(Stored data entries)
○ ○ ○ ○

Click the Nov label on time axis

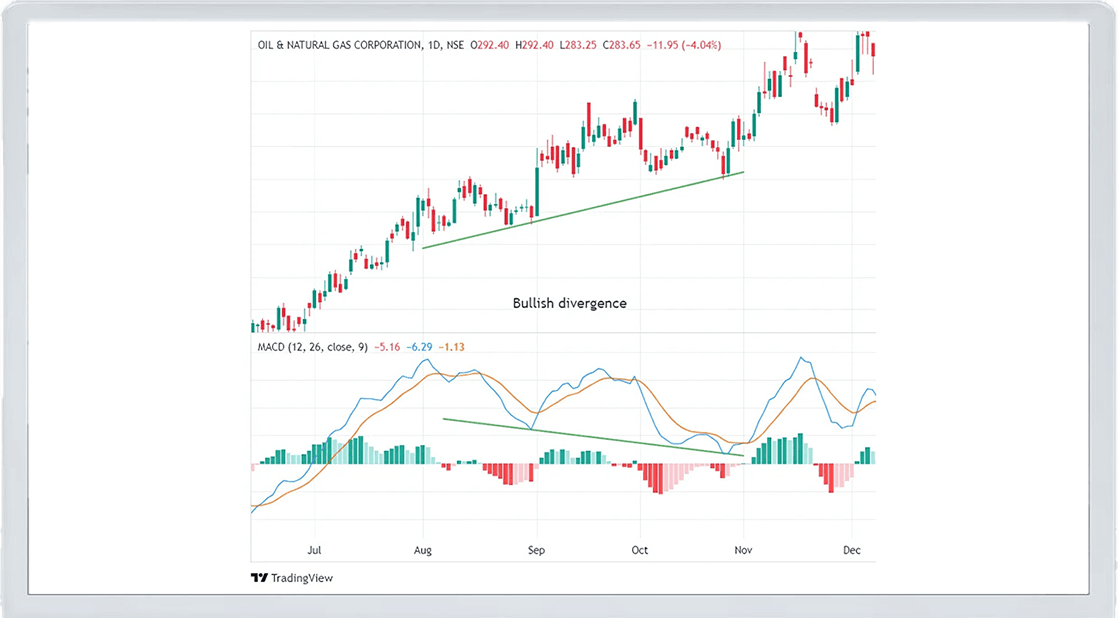point(743,550)
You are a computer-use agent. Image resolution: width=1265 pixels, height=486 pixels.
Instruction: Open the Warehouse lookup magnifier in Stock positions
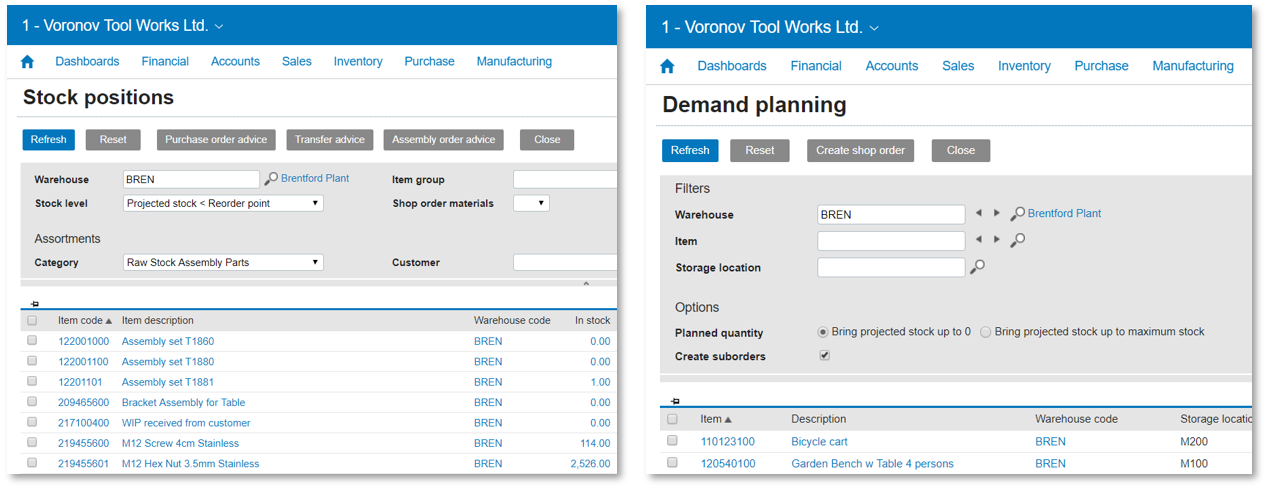(271, 180)
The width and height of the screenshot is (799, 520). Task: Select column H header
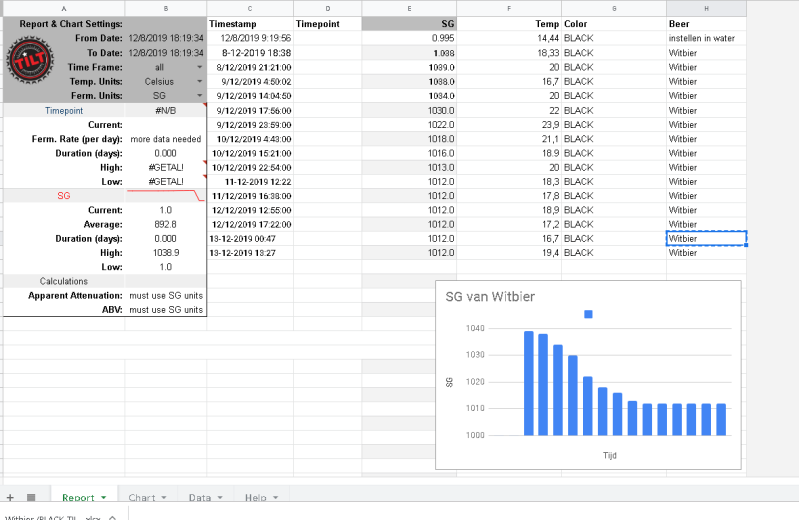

○ ○ ○ ○

Repeat all entries exactly, pictures excluded.

Click the Nov label on time axis

point(743,550)
You are a computer-use agent. Image resolution: width=1265 pixels, height=486 pixels.
Instruction: Open the Warehouse lookup magnifier in Stock positions
(271, 180)
The width and height of the screenshot is (799, 520). Task: Select column H header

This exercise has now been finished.